# [Instructions to follow]
Filter by the string "will": return the lines of the material that contain it.
(Available records begins)
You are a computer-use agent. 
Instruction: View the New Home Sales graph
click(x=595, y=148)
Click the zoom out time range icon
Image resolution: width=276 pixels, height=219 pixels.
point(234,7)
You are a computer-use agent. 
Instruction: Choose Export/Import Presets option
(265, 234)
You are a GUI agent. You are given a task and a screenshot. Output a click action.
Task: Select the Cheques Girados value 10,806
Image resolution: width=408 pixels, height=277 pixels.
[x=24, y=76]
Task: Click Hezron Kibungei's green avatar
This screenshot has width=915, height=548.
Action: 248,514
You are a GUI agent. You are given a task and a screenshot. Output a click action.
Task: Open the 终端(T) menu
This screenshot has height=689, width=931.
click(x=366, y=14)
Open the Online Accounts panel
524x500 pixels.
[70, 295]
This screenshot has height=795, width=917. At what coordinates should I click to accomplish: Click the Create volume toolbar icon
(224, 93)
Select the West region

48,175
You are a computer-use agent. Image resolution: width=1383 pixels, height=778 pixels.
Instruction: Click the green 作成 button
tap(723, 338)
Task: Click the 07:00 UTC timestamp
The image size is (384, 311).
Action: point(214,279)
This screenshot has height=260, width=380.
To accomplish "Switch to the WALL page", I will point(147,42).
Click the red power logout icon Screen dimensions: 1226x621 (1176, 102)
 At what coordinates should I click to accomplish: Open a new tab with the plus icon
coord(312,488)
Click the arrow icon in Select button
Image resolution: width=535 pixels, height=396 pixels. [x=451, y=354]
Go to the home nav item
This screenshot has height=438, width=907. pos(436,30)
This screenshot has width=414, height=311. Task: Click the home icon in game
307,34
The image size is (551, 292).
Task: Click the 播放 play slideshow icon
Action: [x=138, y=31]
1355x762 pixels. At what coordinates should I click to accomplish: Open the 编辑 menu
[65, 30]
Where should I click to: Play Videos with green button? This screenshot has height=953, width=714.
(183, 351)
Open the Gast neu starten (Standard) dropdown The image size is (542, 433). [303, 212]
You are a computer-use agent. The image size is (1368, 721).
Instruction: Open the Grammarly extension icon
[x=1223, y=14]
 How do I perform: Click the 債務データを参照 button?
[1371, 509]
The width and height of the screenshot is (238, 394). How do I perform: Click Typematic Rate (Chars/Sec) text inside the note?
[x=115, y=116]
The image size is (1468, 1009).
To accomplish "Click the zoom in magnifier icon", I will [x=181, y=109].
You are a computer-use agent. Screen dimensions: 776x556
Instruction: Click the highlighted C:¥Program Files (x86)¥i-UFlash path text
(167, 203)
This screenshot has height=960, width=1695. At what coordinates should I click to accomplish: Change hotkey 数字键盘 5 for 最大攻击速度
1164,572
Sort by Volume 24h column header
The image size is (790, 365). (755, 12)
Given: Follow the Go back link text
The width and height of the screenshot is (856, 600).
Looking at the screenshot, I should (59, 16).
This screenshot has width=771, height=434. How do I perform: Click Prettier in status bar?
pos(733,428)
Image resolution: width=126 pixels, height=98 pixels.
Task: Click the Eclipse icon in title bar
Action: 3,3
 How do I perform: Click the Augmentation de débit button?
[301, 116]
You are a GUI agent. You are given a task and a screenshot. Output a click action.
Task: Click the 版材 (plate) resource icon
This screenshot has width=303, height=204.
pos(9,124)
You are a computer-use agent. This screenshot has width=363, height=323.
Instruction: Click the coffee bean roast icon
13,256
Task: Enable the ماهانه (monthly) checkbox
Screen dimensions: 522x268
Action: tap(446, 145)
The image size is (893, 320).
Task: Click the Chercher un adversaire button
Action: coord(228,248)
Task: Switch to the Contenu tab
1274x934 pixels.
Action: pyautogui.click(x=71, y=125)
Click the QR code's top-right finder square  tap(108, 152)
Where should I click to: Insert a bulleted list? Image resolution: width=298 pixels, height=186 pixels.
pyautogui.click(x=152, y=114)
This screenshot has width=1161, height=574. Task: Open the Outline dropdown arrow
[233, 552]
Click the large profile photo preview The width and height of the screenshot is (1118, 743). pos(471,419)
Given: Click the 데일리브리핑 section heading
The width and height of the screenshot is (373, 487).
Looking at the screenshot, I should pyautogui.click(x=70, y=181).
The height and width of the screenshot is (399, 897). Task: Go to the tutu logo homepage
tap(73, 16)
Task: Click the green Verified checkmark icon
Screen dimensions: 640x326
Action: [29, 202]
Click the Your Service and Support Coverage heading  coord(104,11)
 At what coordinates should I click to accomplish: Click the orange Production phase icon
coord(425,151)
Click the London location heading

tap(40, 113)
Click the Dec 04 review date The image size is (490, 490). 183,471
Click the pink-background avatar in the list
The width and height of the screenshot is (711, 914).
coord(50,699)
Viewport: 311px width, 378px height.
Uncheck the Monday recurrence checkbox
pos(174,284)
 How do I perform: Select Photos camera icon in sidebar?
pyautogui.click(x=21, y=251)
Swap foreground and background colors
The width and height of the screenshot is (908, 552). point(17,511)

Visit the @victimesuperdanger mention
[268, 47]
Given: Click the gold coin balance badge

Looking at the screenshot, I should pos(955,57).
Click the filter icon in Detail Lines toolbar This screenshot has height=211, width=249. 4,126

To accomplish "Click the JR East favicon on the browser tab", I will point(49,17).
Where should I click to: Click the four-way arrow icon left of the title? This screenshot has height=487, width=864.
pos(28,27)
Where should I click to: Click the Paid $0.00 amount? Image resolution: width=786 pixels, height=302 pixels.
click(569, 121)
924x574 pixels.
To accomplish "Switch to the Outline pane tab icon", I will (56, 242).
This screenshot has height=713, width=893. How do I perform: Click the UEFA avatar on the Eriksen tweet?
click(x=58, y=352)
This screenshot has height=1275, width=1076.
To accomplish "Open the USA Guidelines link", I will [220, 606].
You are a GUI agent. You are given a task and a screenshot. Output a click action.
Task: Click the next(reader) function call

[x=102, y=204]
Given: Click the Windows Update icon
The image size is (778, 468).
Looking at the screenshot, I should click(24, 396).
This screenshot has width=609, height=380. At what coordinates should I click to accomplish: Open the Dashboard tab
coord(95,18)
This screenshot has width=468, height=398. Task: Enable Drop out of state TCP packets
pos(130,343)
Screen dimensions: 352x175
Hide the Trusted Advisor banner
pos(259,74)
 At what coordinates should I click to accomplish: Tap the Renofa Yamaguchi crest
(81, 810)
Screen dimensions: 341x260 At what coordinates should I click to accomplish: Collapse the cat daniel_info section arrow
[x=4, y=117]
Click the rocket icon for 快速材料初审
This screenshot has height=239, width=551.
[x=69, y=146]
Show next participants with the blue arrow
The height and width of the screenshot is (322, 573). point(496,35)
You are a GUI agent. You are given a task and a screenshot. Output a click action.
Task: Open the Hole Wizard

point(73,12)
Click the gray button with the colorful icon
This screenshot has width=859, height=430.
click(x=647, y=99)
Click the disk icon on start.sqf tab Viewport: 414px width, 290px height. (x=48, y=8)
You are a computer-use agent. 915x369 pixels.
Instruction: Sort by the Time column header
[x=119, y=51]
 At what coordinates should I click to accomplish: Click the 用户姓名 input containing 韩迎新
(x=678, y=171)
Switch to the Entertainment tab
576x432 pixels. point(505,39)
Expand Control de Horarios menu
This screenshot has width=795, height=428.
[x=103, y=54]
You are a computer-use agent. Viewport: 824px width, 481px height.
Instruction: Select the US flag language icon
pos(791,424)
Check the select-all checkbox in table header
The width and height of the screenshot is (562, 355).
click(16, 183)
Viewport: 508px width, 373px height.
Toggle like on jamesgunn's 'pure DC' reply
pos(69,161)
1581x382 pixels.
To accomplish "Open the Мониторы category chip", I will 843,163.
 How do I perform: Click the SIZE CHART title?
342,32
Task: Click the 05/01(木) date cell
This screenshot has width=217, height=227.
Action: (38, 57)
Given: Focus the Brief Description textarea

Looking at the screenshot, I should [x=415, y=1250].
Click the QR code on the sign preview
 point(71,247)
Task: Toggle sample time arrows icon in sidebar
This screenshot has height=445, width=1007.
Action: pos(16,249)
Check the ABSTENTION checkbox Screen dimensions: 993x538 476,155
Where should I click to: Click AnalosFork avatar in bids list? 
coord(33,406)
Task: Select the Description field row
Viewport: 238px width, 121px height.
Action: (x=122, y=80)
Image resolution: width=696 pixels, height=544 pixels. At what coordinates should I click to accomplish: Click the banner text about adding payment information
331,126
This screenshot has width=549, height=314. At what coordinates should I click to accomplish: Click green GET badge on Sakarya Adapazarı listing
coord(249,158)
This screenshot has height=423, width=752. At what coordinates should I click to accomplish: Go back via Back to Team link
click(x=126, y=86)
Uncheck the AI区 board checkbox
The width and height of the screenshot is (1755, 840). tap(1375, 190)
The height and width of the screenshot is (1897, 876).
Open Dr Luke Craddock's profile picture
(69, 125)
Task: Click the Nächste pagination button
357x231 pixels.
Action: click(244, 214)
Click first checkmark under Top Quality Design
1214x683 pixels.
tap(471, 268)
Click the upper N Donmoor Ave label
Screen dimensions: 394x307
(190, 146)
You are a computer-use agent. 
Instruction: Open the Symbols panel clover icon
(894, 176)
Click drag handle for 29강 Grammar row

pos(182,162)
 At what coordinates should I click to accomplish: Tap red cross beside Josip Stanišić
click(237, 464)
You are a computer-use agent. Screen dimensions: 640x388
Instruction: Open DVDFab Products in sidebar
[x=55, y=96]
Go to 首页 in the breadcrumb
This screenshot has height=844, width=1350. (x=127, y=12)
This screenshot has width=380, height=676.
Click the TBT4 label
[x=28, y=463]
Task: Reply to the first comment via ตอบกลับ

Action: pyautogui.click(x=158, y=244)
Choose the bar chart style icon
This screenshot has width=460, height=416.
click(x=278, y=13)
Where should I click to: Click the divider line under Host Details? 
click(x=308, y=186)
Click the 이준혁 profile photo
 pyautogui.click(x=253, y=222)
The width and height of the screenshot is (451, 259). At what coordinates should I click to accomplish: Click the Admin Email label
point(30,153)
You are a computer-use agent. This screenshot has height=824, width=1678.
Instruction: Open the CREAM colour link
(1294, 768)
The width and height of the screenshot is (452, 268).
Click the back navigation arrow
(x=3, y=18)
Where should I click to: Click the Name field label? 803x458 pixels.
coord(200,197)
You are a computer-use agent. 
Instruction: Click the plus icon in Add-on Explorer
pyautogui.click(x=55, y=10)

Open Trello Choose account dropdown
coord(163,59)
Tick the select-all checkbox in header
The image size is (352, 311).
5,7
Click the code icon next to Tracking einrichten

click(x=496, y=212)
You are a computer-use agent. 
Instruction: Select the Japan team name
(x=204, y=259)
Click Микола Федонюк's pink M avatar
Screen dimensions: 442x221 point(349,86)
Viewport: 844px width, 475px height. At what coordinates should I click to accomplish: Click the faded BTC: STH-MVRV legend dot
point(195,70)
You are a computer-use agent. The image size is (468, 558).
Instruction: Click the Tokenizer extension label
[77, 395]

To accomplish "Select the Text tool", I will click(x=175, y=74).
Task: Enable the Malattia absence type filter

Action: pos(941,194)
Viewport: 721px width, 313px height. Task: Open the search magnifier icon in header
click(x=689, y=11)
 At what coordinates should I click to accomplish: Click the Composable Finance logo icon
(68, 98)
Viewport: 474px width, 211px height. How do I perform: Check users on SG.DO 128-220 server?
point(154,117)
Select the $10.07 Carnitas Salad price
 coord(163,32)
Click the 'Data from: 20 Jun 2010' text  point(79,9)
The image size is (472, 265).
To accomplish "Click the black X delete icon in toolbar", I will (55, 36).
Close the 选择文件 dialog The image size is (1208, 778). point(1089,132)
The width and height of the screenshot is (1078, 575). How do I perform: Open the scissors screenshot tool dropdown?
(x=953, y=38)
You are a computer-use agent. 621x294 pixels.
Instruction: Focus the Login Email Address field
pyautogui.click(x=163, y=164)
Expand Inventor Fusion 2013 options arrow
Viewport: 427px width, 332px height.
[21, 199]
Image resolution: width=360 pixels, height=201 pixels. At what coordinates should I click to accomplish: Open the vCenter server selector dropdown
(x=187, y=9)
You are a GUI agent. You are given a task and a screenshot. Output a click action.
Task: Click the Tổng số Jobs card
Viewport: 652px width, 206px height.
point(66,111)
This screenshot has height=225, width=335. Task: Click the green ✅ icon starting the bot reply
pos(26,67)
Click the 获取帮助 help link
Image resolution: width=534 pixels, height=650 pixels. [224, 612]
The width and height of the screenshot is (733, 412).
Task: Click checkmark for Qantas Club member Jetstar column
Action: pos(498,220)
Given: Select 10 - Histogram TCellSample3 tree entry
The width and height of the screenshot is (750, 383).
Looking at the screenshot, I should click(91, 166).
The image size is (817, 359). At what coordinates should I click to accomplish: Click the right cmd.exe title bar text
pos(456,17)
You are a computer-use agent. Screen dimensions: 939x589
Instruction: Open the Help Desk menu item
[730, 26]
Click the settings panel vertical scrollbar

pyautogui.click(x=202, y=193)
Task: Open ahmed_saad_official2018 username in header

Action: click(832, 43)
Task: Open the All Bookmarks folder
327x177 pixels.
(Available records ends)
# [Task result]
To accomplish "Switch to the WALL page", I will point(147,42).
To accomplish "Click the zoom in magnifier icon", I will [x=181, y=109].
To accomplish "Click the JR East favicon on the browser tab", I will point(49,17).
To accomplish "Switch to the Outline pane tab icon", I will (56, 242).
To accomplish "Open the USA Guidelines link", I will [220, 606].
To accomplish "Open the Мониторы category chip", I will 843,163.
To accomplish "Select the Text tool", I will click(x=175, y=74).
To accomplish "Click the black X delete icon in toolbar", I will (55, 36).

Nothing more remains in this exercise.